The project was piloted in St Teresa's Gardens off Dublin's South Circular Road
The project was piloted in St Teresa's Gardens off Dublin's South Circular Road

Dublin City Council has said it will cease to be the sole funder of a grassroots project which weans young people off drugs in the capital's South Inner City.

The local authority says other state agencies are responsible for supporting drug-related services, but that if the project, called "TRY", can source part of next year's budget elsewhere, the council may be willing to provide the rest of what's required.

The Targeted Response to Youth (TRY) project was piloted approximately a year ago in St Teresa's Gardens off Dublin's South Circular Road.

For three months, it employed two youth workers for eight hours a week each to engage with young poly-drug users in the economically and socially deprived area around the Gardens.

The area has been undergoing a City Council-led regeneration process for the past five years.

Late last year the City Council provided 50,000 euro to employ the youth workers for sixteen hours a week each, but that money runs out at the beginning of next August. 

This morning the youth workers concerned, Karl Ducque and Gary Lawlor, told a conference on the drugs menace in seven of Dublin's most deprived areas that their outreach has helped to wean at least ten of the eighteen people they've been working with off drugs.

Youth workers Karl Ducque (left) and Gary Lawlor

They told the packed meeting at Saint Andrew's Community Centre in nearby Rialto that their success to date had been achieved by building on local community and family relationships and that young people were often open to reviewing their drug-taking and drug-dealing habits when they became parents for the first time.

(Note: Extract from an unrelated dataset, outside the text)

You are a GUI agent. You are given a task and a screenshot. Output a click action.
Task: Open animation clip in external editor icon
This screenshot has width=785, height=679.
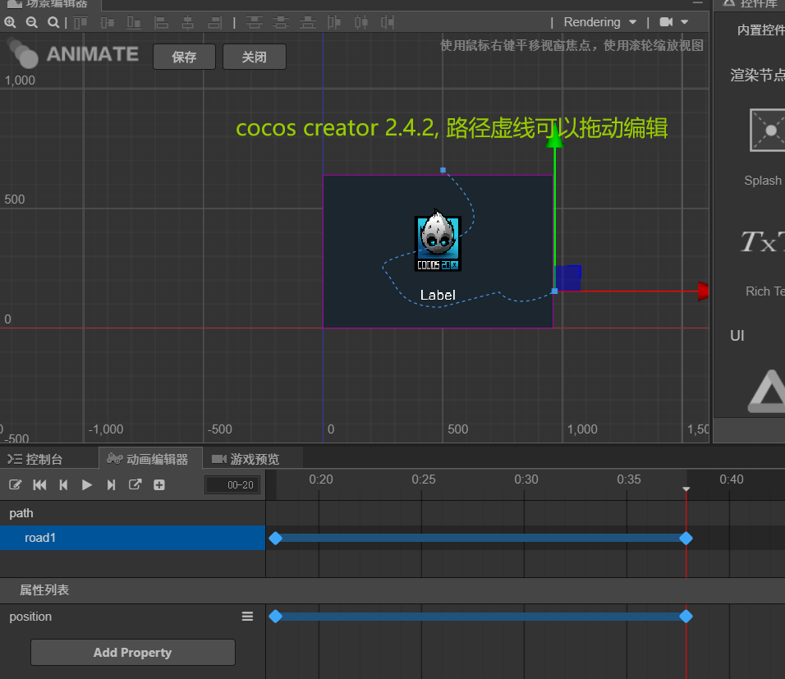click(x=133, y=484)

But a spokesman for TRY's sponsors, the Donore Community Drug and Alcohol Team (DCDAT), said that, despite continuous negotiations with Dublin City Council on the project's future funding, no solution had been found to date.

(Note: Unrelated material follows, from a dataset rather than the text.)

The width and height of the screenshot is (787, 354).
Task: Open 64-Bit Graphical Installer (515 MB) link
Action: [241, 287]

He said DCDAT feared that the initiative would close in August.

A spokesperson for Dublin City Council told RTÉ News it will cease to be the sole funder of what it called the "very good (TRY) project" when current budget runs out.

She said the council had provided support on a one-off basis to help the project to lever necessary monies from other sources.

She added that the provision of support for drug-related services is the responsibility of other state agencies and would not normally be part of the City Council's core services.

"However, if the project could source at least part of the budget from elsewhere we may be willing to support it for another period," the spokesperson added.

In response, a spokesperson for DCDAT called on statutory agencies with responsibility for drug initiatives and youth welfare to come forward with offers of funding.

"Otherwise, as things stand, the project will have to cease operations at the beginning of August," he warned.

The Rialto conference was organized by the Citywide Drugs Crisis Campaign to present the results of research in seven unnamed deprived areas of the capital which shows that some young people consider drug selling to be an alternative to precarious work and see it as a means of accessing consumer goods.

Dr Matt Bowden of the Technical University of Dublin (TUD) interviewed community workers engaged with young people using and dealing in drugs and with others who are at risk of doing so, that they told him that many youths involved in the trade are open to disengaging from it.

Anna Quigley of Citywide said that successive governments had reduced funding for Drugs Task Forces by 37% during the recession and that no substantial restoration had taken place during the economic upswing.

She said the cuts weakened the links between statutory and community groups which had provided valuable solutions for many young people who had been drawn into the "drugs economy" in the republic.